1. Use AMD_query_buffer_object if you can limit your target audience to AMD hardware (however, I hope that NVIDIA will implement it soon too).
2. Use the visibility results of the previous frame to avoid the stall (you can even have a 2 frame delay). Obviously, this might result in popping artifacts, however, if your camera is not moving super fast and if you have decent frame rates, that one or two frame delay should not have any visible effect on your rendering.

peterfilm
07-11-2012, 09:10 AM
well that's where it gets complicated (option 2 i mean). You see the instance renderer is used in a number of cull/renders - multiple viewports, quad buffered stereo, cascaded shadow maps.... it's just not practical to have a vbo for each lod for each cull/render phase. Apart from the memory wastage, there's also the code complexity.
Ah well, life eh.

peterfilm
07-11-2012, 11:08 AM
i really love the simplicity of that AMD extension. The idea of the GL writing the query result into a buffer so we can then bind that buffer to the GL_DRAW_INDIRECT_BUFFER target is just gorgeous.

It's bizarre that it seems to be so difficult to do frustum culling (and waaay more importantly, lod selection) on the GPU - I mean, OpenGL is supposed to be primarily for graphics and this is one of the oldest requirements for any graphics application. I don't see the reason why I should have to use CUDA/OpenCL combined with some fudge buffer sharing mechanism between the two API's to do such a simple thing.

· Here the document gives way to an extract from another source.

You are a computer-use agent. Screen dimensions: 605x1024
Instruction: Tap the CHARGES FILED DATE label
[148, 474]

NVidia, just implement the extension already, for the love of god.

Alfonse Reinheart
07-11-2012, 12:30 PM
It's bizarre that it seems to be so difficult to do frustum culling (and waaay more importantly, lod selection) on the GPU

Um, why? Frustum culling is, at its core, a very different operation. GPUs are for drawing triangles. Culling is about doing arbitrary computations to determine a binary value.

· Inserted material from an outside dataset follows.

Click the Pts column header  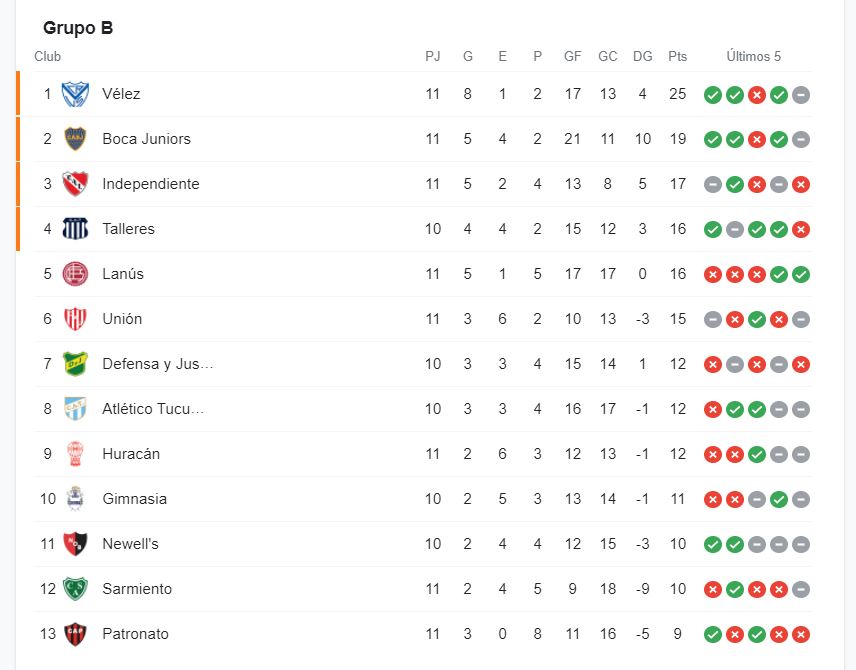coord(678,57)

Also, I'm curious as to exactly how writing the query result (which is either the number of fragments that pass or a true/false value) allows you to do LOD selection. Frustum culling I can kind of understand, sort-of. You can write a 0 value when the query is not visible. But how exactly does LOD selection work.


I don't see the reason why I should have to use CUDA/OpenCL combined with some fudge buffer sharing mechanism between the two API's to do such a simple thing.

Because OpenGL is for rendering and GPGPU APIs are for generic computations. Frustum culling and LOD selection are generic computations that are used to feed rendering.

I'm not saying it's a bad extension. But personally, I'd say that LOD selection is something that the CPU should be doing, considering how dirt simple it is (distance fed into a table).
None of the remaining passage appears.